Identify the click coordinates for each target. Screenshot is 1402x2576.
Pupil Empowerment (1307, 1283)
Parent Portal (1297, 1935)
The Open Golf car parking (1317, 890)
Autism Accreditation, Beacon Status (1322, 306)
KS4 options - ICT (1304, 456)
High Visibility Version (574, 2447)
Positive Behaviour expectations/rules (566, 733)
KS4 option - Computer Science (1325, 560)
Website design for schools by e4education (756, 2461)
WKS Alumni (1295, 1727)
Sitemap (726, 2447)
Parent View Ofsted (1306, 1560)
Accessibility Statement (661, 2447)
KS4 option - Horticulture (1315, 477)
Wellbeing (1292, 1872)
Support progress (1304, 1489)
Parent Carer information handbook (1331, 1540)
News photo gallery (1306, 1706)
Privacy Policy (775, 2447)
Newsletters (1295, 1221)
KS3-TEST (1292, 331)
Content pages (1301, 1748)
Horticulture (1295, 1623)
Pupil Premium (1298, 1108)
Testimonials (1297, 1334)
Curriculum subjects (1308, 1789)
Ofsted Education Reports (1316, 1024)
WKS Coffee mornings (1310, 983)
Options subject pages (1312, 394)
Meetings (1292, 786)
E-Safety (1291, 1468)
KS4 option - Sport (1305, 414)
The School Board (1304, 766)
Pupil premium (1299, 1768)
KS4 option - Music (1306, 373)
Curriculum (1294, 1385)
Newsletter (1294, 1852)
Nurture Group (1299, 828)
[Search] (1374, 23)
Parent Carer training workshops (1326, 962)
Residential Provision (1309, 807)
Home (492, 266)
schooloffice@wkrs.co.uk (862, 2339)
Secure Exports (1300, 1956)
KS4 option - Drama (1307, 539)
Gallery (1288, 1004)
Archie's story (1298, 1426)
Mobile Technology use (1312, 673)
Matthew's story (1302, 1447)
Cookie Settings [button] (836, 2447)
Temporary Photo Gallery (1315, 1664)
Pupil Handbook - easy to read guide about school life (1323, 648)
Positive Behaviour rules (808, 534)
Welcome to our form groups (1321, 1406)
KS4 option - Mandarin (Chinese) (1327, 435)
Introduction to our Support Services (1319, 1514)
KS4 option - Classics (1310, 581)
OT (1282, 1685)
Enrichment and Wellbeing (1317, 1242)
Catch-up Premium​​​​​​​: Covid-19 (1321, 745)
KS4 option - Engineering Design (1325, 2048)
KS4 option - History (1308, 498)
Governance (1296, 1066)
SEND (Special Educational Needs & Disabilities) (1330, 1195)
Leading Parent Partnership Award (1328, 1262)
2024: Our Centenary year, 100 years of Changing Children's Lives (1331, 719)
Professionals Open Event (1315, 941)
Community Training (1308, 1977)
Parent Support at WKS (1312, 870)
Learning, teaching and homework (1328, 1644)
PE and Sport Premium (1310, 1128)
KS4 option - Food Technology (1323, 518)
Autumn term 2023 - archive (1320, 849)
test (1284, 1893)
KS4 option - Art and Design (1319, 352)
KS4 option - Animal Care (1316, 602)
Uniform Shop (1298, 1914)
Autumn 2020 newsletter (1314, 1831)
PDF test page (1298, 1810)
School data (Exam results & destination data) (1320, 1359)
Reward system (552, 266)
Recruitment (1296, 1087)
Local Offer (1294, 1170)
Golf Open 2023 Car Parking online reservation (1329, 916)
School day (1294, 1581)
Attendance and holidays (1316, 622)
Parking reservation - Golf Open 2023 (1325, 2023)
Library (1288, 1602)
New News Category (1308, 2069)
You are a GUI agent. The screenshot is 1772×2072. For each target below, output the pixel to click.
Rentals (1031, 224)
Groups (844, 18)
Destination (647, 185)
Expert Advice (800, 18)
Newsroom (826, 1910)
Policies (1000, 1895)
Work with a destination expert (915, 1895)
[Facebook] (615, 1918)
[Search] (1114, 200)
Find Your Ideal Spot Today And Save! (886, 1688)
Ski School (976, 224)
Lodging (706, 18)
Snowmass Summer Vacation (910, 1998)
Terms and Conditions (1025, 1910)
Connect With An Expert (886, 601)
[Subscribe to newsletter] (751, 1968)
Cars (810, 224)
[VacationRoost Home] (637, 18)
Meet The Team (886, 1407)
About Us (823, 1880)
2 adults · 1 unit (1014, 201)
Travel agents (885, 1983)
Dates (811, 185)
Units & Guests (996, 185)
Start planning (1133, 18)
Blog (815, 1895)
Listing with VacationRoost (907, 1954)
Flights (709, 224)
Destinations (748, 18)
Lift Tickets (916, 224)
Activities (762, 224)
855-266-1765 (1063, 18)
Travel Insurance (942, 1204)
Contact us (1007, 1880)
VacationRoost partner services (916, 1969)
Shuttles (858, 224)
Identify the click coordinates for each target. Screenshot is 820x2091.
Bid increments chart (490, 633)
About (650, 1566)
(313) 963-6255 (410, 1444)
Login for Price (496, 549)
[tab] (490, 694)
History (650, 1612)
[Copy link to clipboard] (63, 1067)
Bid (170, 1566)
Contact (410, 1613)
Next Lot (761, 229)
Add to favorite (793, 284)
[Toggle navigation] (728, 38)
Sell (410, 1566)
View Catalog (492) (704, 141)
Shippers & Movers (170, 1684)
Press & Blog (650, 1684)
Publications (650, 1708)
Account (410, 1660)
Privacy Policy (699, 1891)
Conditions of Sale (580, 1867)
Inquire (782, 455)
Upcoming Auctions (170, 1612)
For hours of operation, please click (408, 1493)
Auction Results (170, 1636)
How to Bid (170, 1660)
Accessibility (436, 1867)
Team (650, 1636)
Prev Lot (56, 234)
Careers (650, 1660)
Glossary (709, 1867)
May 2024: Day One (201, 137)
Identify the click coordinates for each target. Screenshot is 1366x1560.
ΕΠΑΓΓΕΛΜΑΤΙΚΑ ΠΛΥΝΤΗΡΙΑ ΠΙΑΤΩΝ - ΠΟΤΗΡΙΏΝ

> **Aim of the exercise**
From the data above, return every line from the line that has "Autism Accreditation, Beacon" up to and including the line that has "Parent View Ofsted (1306, 1560)", exactly.

> **Response to this exercise**
Autism Accreditation, Beacon Status (1322, 306)
KS4 options - ICT (1304, 456)
High Visibility Version (574, 2447)
Positive Behaviour expectations/rules (566, 733)
KS4 option - Computer Science (1325, 560)
Website design for schools by e4education (756, 2461)
WKS Alumni (1295, 1727)
Sitemap (726, 2447)
Parent View Ofsted (1306, 1560)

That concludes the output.